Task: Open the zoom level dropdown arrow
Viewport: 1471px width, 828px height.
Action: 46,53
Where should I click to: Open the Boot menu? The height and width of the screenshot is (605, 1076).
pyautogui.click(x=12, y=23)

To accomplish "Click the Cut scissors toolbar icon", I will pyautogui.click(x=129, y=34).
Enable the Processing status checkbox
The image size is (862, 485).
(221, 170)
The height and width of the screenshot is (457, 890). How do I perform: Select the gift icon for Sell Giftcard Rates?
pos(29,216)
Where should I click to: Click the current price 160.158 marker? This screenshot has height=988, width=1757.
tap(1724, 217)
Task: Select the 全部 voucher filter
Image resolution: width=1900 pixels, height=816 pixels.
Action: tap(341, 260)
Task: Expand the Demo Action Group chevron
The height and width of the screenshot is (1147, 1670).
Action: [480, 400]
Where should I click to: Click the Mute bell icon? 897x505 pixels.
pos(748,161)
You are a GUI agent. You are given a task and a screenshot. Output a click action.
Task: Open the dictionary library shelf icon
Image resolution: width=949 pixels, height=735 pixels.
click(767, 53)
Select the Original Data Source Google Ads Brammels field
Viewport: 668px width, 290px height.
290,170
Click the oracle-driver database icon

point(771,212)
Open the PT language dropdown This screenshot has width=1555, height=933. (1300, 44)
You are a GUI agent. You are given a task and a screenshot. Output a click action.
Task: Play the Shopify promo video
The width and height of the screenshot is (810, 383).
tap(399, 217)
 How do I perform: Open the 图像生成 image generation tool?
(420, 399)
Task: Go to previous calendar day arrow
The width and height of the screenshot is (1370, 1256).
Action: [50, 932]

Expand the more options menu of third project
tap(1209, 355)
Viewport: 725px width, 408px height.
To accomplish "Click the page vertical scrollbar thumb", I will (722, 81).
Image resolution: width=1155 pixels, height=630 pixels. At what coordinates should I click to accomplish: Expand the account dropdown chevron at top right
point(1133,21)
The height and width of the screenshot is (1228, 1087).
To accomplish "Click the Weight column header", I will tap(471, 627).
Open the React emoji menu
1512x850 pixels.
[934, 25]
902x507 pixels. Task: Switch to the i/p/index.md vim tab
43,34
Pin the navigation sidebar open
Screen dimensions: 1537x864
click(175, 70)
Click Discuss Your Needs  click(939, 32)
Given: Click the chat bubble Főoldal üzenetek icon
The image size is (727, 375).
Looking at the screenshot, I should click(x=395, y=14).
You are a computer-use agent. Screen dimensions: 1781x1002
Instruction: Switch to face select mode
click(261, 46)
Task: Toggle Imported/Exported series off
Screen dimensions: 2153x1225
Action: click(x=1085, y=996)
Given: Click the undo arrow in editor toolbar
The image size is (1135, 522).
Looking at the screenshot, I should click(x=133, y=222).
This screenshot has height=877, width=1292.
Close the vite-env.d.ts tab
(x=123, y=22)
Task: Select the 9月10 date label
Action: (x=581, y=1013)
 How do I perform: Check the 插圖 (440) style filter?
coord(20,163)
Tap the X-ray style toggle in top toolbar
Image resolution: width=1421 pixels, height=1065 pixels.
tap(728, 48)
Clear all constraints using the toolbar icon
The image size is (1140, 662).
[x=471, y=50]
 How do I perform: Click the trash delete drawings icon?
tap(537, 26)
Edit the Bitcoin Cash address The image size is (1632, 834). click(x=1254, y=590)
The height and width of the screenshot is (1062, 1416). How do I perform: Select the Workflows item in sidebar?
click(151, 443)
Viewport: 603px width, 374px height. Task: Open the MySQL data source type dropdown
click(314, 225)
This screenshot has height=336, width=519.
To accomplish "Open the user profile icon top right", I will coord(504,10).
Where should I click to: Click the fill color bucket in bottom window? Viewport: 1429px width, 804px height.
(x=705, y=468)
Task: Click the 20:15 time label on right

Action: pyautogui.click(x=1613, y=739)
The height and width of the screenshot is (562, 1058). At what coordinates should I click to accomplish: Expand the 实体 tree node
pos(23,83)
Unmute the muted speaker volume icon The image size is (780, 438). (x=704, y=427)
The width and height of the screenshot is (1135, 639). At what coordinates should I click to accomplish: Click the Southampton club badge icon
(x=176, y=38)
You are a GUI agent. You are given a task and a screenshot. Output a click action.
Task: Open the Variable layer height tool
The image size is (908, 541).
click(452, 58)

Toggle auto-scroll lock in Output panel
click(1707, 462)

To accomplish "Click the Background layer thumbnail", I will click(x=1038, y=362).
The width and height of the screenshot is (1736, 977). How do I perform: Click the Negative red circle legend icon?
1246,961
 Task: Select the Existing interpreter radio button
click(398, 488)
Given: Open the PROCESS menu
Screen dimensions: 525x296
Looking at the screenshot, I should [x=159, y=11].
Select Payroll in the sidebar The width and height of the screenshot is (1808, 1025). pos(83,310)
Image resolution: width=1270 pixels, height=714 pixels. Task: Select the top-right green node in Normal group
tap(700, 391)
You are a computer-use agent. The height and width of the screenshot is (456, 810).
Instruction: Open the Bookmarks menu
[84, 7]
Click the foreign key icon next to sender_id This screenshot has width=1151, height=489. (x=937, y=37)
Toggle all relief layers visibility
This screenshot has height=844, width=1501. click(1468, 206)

**What needs to be done**
Your task is to retype the data exactly, with no line missing.

**Result of this task**
Task: Open the zoom level dropdown arrow
Viewport: 1471px width, 828px height.
Action: 46,53
Where should I click to: Open the Boot menu? The height and width of the screenshot is (605, 1076).
pyautogui.click(x=12, y=23)

To accomplish "Click the Cut scissors toolbar icon", I will pyautogui.click(x=129, y=34).
Enable the Processing status checkbox
The image size is (862, 485).
(221, 170)
The height and width of the screenshot is (457, 890). How do I perform: Select the gift icon for Sell Giftcard Rates?
pos(29,216)
Where should I click to: Click the current price 160.158 marker? This screenshot has height=988, width=1757.
tap(1724, 217)
Task: Select the 全部 voucher filter
Image resolution: width=1900 pixels, height=816 pixels.
Action: tap(341, 260)
Task: Expand the Demo Action Group chevron
The height and width of the screenshot is (1147, 1670).
Action: [480, 400]
Where should I click to: Click the Mute bell icon? 897x505 pixels.
pos(748,161)
You are a GUI agent. You are given a task and a screenshot. Output a click action.
Task: Open the dictionary library shelf icon
Image resolution: width=949 pixels, height=735 pixels.
click(767, 53)
Select the Original Data Source Google Ads Brammels field
Viewport: 668px width, 290px height.
290,170
Click the oracle-driver database icon

point(771,212)
Open the PT language dropdown This screenshot has width=1555, height=933. (1300, 44)
You are a GUI agent. You are given a task and a screenshot. Output a click action.
Task: Play the Shopify promo video
The width and height of the screenshot is (810, 383).
tap(399, 217)
 How do I perform: Open the 图像生成 image generation tool?
(420, 399)
Task: Go to previous calendar day arrow
The width and height of the screenshot is (1370, 1256).
Action: [50, 932]

Expand the more options menu of third project
tap(1209, 355)
Viewport: 725px width, 408px height.
To accomplish "Click the page vertical scrollbar thumb", I will (722, 81).
Image resolution: width=1155 pixels, height=630 pixels. At what coordinates should I click to accomplish: Expand the account dropdown chevron at top right
point(1133,21)
The height and width of the screenshot is (1228, 1087).
To accomplish "Click the Weight column header", I will tap(471, 627).
Open the React emoji menu
1512x850 pixels.
[934, 25]
902x507 pixels. Task: Switch to the i/p/index.md vim tab
43,34
Pin the navigation sidebar open
Screen dimensions: 1537x864
click(175, 70)
Click Discuss Your Needs  click(939, 32)
Given: Click the chat bubble Főoldal üzenetek icon
The image size is (727, 375).
Looking at the screenshot, I should click(x=395, y=14).
You are a computer-use agent. Screen dimensions: 1781x1002
Instruction: Switch to face select mode
click(261, 46)
Task: Toggle Imported/Exported series off
Screen dimensions: 2153x1225
Action: click(x=1085, y=996)
Given: Click the undo arrow in editor toolbar
The image size is (1135, 522).
Looking at the screenshot, I should click(x=133, y=222).
This screenshot has height=877, width=1292.
Close the vite-env.d.ts tab
(x=123, y=22)
Task: Select the 9月10 date label
Action: (x=581, y=1013)
 How do I perform: Check the 插圖 (440) style filter?
coord(20,163)
Tap the X-ray style toggle in top toolbar
Image resolution: width=1421 pixels, height=1065 pixels.
tap(728, 48)
Clear all constraints using the toolbar icon
The image size is (1140, 662).
[x=471, y=50]
 How do I perform: Click the trash delete drawings icon?
tap(537, 26)
Edit the Bitcoin Cash address The image size is (1632, 834). click(x=1254, y=590)
The height and width of the screenshot is (1062, 1416). How do I perform: Select the Workflows item in sidebar?
click(151, 443)
Viewport: 603px width, 374px height. Task: Open the MySQL data source type dropdown
click(314, 225)
This screenshot has height=336, width=519.
To accomplish "Open the user profile icon top right", I will coord(504,10).
Where should I click to: Click the fill color bucket in bottom window? Viewport: 1429px width, 804px height.
(x=705, y=468)
Task: Click the 20:15 time label on right

Action: pyautogui.click(x=1613, y=739)
The height and width of the screenshot is (562, 1058). At what coordinates should I click to accomplish: Expand the 实体 tree node
pos(23,83)
Unmute the muted speaker volume icon The image size is (780, 438). (x=704, y=427)
The width and height of the screenshot is (1135, 639). At what coordinates should I click to accomplish: Click the Southampton club badge icon
(x=176, y=38)
You are a GUI agent. You are given a task and a screenshot. Output a click action.
Task: Open the Variable layer height tool
The image size is (908, 541).
click(452, 58)

Toggle auto-scroll lock in Output panel
click(1707, 462)

To accomplish "Click the Background layer thumbnail", I will click(x=1038, y=362).
The width and height of the screenshot is (1736, 977). How do I perform: Click the Negative red circle legend icon?
1246,961
 Task: Select the Existing interpreter radio button
click(398, 488)
Given: Open the PROCESS menu
Screen dimensions: 525x296
Looking at the screenshot, I should [x=159, y=11].
Select Payroll in the sidebar The width and height of the screenshot is (1808, 1025). pos(83,310)
Image resolution: width=1270 pixels, height=714 pixels. Task: Select the top-right green node in Normal group
tap(700, 391)
You are a computer-use agent. The height and width of the screenshot is (456, 810).
Instruction: Open the Bookmarks menu
[84, 7]
Click the foreign key icon next to sender_id This screenshot has width=1151, height=489. (x=937, y=37)
Toggle all relief layers visibility
This screenshot has height=844, width=1501. click(1468, 206)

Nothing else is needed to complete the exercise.